* [What you will do]
Among the entries that follow, the required portion opens with the line containing "Open the three-dot menu beside patient name" and closes with the line containing "Task: Click the Track Motion button". Give that portion again exactly, and nothing else.

* [Material supplied]

* * * * * * *

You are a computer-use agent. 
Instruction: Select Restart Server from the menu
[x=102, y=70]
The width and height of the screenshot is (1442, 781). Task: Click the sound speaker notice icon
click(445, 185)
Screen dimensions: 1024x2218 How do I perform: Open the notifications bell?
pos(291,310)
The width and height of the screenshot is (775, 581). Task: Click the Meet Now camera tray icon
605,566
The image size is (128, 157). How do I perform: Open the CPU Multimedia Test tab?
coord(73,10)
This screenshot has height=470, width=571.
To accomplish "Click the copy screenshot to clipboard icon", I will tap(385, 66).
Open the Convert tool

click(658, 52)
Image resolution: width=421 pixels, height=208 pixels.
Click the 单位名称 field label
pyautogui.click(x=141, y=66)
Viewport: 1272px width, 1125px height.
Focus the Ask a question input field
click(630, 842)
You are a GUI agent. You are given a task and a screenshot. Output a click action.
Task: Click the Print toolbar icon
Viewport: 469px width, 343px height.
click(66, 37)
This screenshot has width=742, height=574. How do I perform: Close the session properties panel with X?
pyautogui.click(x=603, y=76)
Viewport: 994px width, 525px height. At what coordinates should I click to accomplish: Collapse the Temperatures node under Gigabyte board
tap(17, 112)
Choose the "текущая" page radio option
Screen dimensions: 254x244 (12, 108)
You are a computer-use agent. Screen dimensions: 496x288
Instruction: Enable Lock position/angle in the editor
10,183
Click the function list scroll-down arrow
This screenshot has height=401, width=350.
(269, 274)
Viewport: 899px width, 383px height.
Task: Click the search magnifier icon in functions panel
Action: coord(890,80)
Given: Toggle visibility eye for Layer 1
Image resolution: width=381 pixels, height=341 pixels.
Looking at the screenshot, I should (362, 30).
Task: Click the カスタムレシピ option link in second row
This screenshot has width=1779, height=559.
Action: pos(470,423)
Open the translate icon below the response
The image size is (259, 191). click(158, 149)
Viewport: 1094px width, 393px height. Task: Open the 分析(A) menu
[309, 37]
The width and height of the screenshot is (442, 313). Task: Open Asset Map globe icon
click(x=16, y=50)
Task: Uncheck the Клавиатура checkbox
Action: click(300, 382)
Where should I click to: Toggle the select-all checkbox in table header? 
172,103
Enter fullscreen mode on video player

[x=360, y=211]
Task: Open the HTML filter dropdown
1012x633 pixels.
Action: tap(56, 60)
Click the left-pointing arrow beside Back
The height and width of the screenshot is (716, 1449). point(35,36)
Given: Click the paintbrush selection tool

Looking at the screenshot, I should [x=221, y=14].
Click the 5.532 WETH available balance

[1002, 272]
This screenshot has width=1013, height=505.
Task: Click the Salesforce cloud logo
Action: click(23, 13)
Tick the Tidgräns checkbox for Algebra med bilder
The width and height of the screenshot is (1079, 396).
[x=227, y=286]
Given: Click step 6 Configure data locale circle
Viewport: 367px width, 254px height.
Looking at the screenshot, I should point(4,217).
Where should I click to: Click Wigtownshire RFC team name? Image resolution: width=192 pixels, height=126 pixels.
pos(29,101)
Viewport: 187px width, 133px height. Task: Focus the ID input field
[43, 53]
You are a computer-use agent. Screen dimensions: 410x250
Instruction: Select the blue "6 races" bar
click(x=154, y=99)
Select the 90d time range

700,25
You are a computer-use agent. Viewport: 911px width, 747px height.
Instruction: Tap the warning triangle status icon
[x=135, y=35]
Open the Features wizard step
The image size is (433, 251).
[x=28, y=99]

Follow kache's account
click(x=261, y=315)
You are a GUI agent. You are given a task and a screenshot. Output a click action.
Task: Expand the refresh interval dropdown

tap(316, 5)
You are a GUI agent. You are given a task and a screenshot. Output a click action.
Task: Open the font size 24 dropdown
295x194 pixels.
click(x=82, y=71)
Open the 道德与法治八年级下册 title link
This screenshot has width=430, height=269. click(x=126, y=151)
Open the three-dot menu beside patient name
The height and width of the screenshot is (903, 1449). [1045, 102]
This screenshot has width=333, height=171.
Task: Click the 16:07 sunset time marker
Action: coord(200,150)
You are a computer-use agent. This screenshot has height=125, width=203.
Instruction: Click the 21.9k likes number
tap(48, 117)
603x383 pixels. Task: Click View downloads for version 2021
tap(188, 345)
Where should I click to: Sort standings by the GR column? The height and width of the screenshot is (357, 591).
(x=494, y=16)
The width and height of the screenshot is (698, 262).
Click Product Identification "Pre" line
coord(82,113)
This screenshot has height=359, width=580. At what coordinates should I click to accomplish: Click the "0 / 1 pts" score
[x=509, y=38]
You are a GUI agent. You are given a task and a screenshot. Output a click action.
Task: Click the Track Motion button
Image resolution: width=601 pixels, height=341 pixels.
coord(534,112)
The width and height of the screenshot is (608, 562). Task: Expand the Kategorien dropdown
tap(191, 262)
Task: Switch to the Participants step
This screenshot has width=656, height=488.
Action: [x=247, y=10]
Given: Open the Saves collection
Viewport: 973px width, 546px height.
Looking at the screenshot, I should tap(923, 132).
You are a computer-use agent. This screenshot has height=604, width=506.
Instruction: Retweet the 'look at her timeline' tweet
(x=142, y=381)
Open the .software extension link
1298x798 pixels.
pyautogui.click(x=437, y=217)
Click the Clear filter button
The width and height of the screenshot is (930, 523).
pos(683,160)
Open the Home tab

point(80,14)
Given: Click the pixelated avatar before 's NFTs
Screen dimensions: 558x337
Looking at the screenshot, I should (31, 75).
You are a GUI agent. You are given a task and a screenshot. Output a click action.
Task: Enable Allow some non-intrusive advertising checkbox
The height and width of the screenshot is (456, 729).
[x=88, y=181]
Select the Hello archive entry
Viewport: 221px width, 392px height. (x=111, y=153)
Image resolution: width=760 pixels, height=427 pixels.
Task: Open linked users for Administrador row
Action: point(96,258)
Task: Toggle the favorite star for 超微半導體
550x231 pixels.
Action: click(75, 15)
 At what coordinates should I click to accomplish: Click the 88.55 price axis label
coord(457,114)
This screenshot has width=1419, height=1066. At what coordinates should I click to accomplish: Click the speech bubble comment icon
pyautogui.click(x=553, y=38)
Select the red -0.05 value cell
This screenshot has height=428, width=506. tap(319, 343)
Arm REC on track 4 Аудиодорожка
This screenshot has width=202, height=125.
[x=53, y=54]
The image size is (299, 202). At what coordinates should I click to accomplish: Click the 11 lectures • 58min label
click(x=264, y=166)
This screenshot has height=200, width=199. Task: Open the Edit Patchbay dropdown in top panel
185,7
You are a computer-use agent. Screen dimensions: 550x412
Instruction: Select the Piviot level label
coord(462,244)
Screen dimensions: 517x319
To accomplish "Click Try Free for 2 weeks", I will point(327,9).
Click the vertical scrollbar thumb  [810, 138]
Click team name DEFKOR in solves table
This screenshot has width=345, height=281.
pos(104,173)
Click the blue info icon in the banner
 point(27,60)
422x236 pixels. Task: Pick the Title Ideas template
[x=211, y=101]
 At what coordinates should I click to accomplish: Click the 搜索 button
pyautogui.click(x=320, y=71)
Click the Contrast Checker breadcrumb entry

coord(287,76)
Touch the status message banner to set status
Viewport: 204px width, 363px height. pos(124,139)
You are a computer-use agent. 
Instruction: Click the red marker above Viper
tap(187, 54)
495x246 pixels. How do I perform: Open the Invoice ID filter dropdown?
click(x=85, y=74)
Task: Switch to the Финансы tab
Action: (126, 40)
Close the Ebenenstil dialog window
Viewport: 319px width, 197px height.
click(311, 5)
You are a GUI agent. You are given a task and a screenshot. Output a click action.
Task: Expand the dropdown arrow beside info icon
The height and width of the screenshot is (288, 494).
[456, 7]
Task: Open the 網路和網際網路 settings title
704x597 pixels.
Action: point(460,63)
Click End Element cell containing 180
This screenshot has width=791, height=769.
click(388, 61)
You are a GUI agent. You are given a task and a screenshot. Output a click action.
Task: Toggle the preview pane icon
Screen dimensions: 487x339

* * * * * * *

* [Solved problem]
Open the three-dot menu beside patient name
The height and width of the screenshot is (903, 1449). [1045, 102]
This screenshot has width=333, height=171.
Task: Click the 16:07 sunset time marker
Action: coord(200,150)
You are a computer-use agent. This screenshot has height=125, width=203.
Instruction: Click the 21.9k likes number
tap(48, 117)
603x383 pixels. Task: Click View downloads for version 2021
tap(188, 345)
Where should I click to: Sort standings by the GR column? The height and width of the screenshot is (357, 591).
(x=494, y=16)
The width and height of the screenshot is (698, 262).
Click Product Identification "Pre" line
coord(82,113)
This screenshot has height=359, width=580. At what coordinates should I click to accomplish: Click the "0 / 1 pts" score
[x=509, y=38]
You are a GUI agent. You are given a task and a screenshot. Output a click action.
Task: Click the Track Motion button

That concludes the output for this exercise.